Illinois farmers reduce tillage, help environment


It's difficult to drive across Illinois at this time of year without seeing farmers out in the fields, with tractors and planters carefully placing billions of corn and soybean seeds across more than 20 million acres of cropland.

This year, those tractors are burning diesel fuel that has soared to painful price levels - more than 20 percent above prices last spring.

Fortunately, recent trends have led farmers away from extensive tillage of fields and more toward no-till or conservation tillage programs that both reduce fuel costs and improve water quality. Dennis Tierney, senior stewardship leader for water quality at Syngenta Crop Protection in Greensboro, said conservation tillage was used on a record 113 million acres across the country in 2004, up nearly 10 million acres from just two years earlier.

Illinois farmers led the way with more acreage under no-till farming than any other state. And that has a direct impact on fuel use because, according to one Iowa State University study, no-till farming uses about four gallons less diesel per acre - a 74 percent savings - than conventional tillage systems. And benefits of no-till go beyond fuel savings. Proceedings of the 2005 Georgia Water Resources Conference shows no-till and other conservation tillage systems that leave crop residue on the soil surface can reduce sediment loss by as much as 98 percent, reduce nutrient losses by as much as 90 percent and cut pesticide runoff from fields by as much as 80 percent, as compared with conventional tillage. "When it comes to protecting the environment, farmers are the experts in implementing best management practices from tillage, fertilizer applications and other farming techniques to planting grass waterways, creating riparian buffer strips, building terraces and other environmentally-friendly improvements for farm fields," Tierney said.
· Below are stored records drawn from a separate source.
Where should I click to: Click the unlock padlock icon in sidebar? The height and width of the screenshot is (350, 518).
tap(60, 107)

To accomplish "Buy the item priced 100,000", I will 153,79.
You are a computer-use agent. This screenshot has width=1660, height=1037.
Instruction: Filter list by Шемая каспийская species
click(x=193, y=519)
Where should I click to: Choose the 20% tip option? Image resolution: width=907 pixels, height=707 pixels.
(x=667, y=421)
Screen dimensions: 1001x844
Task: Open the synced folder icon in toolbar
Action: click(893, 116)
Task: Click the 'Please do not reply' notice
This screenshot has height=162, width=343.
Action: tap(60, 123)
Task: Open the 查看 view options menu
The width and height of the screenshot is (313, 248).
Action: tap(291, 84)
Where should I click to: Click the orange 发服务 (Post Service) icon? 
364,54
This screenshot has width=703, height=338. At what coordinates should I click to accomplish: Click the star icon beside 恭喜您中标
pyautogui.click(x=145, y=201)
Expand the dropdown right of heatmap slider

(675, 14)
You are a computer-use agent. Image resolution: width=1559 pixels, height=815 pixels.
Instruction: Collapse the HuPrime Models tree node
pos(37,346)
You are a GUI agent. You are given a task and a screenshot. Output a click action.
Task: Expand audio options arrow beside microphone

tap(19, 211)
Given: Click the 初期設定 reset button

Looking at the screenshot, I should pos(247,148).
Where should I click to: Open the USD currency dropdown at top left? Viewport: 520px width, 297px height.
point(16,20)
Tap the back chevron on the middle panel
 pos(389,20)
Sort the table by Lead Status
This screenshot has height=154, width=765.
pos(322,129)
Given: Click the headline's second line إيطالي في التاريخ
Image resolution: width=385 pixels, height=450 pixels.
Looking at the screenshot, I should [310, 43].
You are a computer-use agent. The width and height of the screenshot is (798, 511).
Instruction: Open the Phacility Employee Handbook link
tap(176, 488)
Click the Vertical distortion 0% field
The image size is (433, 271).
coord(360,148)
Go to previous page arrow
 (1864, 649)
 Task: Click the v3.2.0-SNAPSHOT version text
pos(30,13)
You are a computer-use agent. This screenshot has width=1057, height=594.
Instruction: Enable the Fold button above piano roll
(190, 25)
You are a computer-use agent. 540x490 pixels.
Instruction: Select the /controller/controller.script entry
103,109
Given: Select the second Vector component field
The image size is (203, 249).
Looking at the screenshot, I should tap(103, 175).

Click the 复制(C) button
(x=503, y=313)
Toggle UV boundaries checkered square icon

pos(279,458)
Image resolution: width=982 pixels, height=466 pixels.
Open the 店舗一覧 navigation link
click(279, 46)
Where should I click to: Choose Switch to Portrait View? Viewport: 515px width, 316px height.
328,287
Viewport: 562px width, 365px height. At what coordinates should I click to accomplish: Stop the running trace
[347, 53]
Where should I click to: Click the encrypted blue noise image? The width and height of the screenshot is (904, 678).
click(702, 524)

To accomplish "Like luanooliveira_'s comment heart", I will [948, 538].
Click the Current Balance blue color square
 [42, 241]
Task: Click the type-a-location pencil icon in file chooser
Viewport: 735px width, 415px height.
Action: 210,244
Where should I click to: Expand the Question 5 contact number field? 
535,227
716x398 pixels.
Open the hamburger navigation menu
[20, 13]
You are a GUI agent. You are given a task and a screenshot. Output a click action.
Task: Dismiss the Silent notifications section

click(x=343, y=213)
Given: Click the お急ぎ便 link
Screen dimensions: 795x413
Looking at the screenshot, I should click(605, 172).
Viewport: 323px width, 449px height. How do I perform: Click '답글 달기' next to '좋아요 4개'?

And conservation tillage and other watershed management programs do have an impact. A nine-year study by the U.S. Geological Survey conducted from 1989 to 1998 showed levels of atrazine, a commonly used corn herbicide, in 53 Midwestern streams decreased about 47 percent between 1989-90 and 1994-95. Today, atrazine levels in water are well within safety standards and continue to decline. "Conservation programs are improving water quality by reducing runoff, and improving air quality and farm economics by reducing fuel use," Tierney said.

"With two-thirds of the land in the United States managed by private landowners, these responsible agriculture programs have a very favorable impact on our society."